Boeing’s success, safety and credibility are vital for Tacoma area
The Boeing Company has a huge trickle-down effect on Pierce County. The impacts range from workers in Frederickson who fabricate tails for the 787 Dreamliner and wing components for the company’s older-model jets; local Toray Composite Materials America employees who produce raw carbon fiber used in Boeing aircraft globally; and thousands of northbound commuters and retirees who make their homes here.
Even if you don’t collect a Boeing paycheck or pension, most South Sounders have entrusted their lives and their families to the company’s expertise while flying out of Sea-Tac airport or anywhere in the world.
Obviously, then, the Tacoma area has a lot hanging on a full recovery by Boeing, stunned by a pair of catastrophic crashes of the same jet model under similar circumstances in less than five months. As much as safety and economic livelihoods, it’s about Puget Sound pride for a homegrown, 103-year-old industrial giant.
Boeing has a proven ability to bounce back from adversity, and there’s good reason to believe it will pull out of this public-relations tailspin. But the October crash of a 737 Max 8 in Indonesia and another this month in Ethiopia are testing the company mightily, from the international grounding of its Max 8 fleet to canceled orders and falling stock prices.
To restore the faith of investors and the flying public, Boeing must be responsive, transparent and cooperative with new federal oversight measures.
The good news is that the company has a sterling safety record. Three of its commercial airliners have never logged a passenger fatality, and four other models have achieved accident rates no higher than 0.20 fatal crashes per one million departures.
The deaths of 347 people in the Max 8 crashes were tragic and alarming, to be sure, but Boeing engineers are already finalizing a software fix for the flight-control system bugs that were strongly implicated in both accidents. The Seattle Times reports that test pilots flew simulators with the upgraded system in Renton last weekend.
The prompt safety response compares favorably with the rail industry. Consider positive train control, or PTC — an accident-avoidance system that’s been available for decades and that Congress ordered installed on all major rail lines in 2008. PTC still hasn’t been fully implemented and deadly mishaps have continued, including a derailment that killed three and injured 60 on an Amtrak run south of Tacoma in December 2017.
But this is no time for Boeing and federal aviation regulators to be complacent, especially with so many troubling questions arising from the Max 8 wreckage.
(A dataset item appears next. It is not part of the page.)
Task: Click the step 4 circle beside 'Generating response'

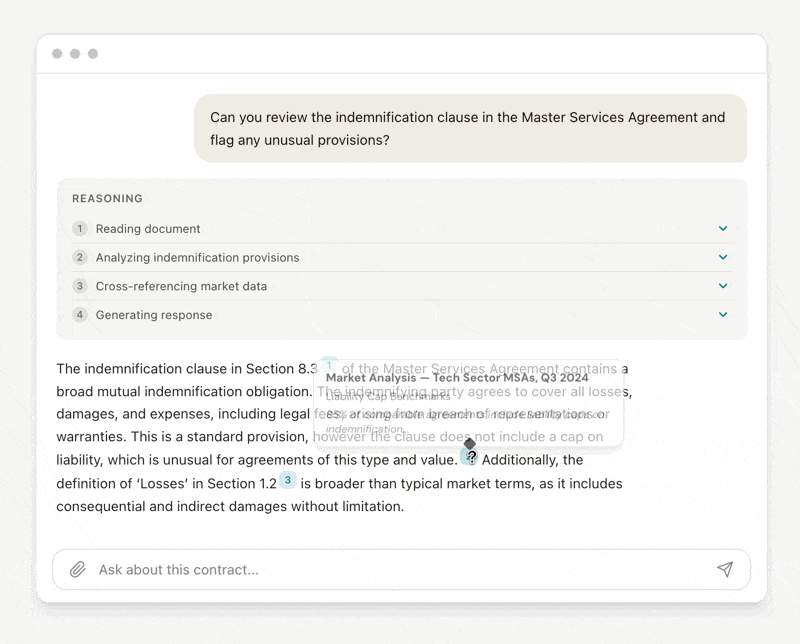Action: [x=80, y=315]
Could the software update, which was largely complete nearly two months before the second crash, have been approved on a shorter timeline to possibly prevent that accident?
Did Boeing move unusually fast on some phases of the initial Max 8 design because of competitive pressure with Airbus? And did the Federal Aviation Administration abet an accelerated delivery schedule by letting the company handle more and more safety certification of its own planes?
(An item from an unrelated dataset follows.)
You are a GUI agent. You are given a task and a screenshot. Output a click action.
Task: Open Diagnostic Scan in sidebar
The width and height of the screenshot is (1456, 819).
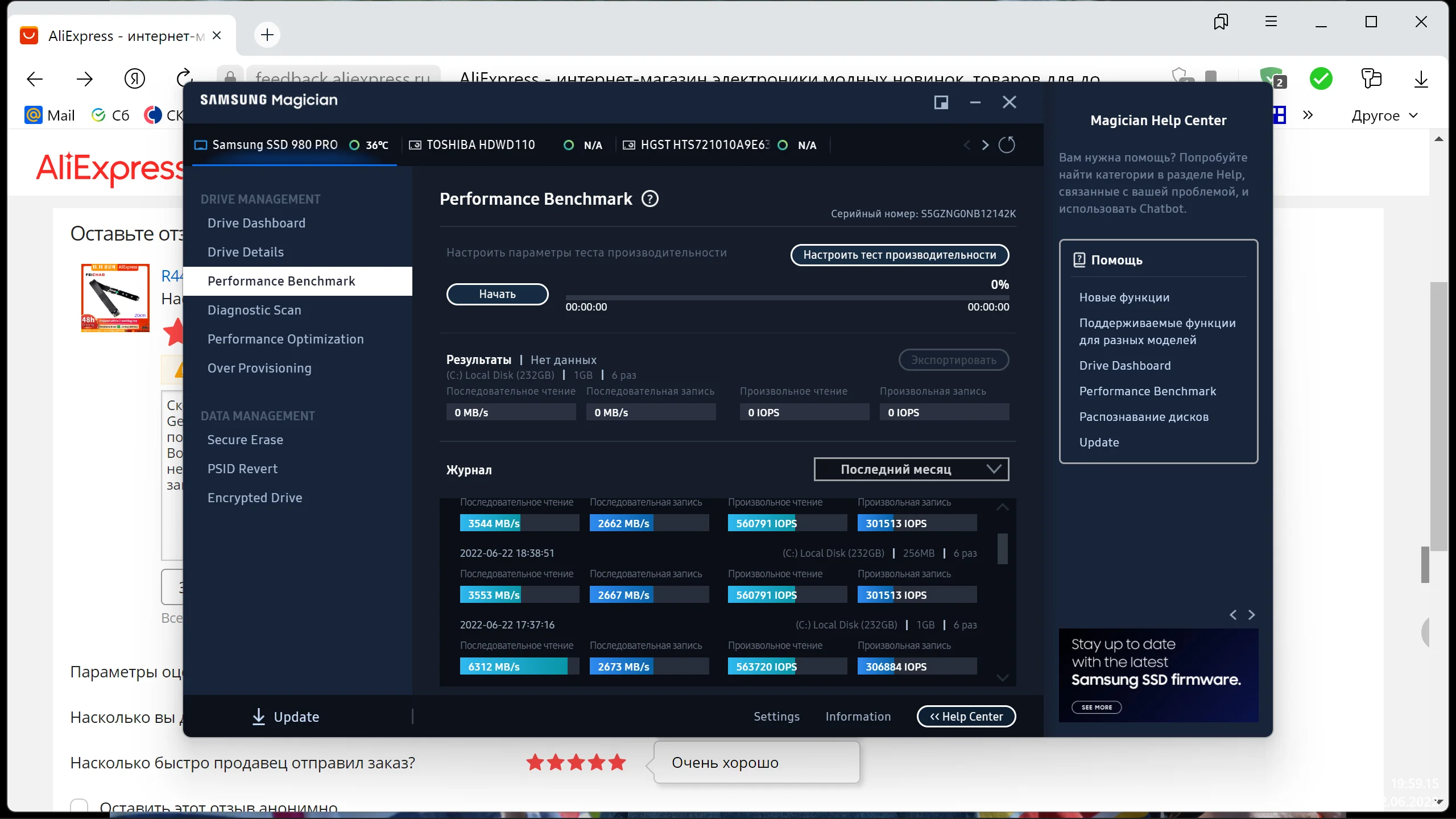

Why weren’t pilots given more training on the latest variant of Boeing’s workhorse 737?
Perhaps most disconcerting are reports that Boeing routinely pads its bottom line by upcharging airlines for “optional” safety features, including the angle-of-attack indicators and warning lights that were absent from both of the doomed Max 8s.
Detailed reports by news outlets including the New York Times and the Seattle Times have raised hard questions, and Boeing needs to produce credible answers.
Corner cutting and safety profiteering make for terrible optics, and Boeing must change any practices fueling that perception. The company’s decision to include the angle-of-attack warning light in its standard package is a good start.
For its centennial celebration in 2016, Boeing launched an ad campaign giddily anticipating its next century of progress. The theme: “You Just Wait.”
Today more than anything, the world waits for assurance that Boeing is reinvesting in its safety culture like never before. The entire Puget Sound region waits anxiously, including Pierce County.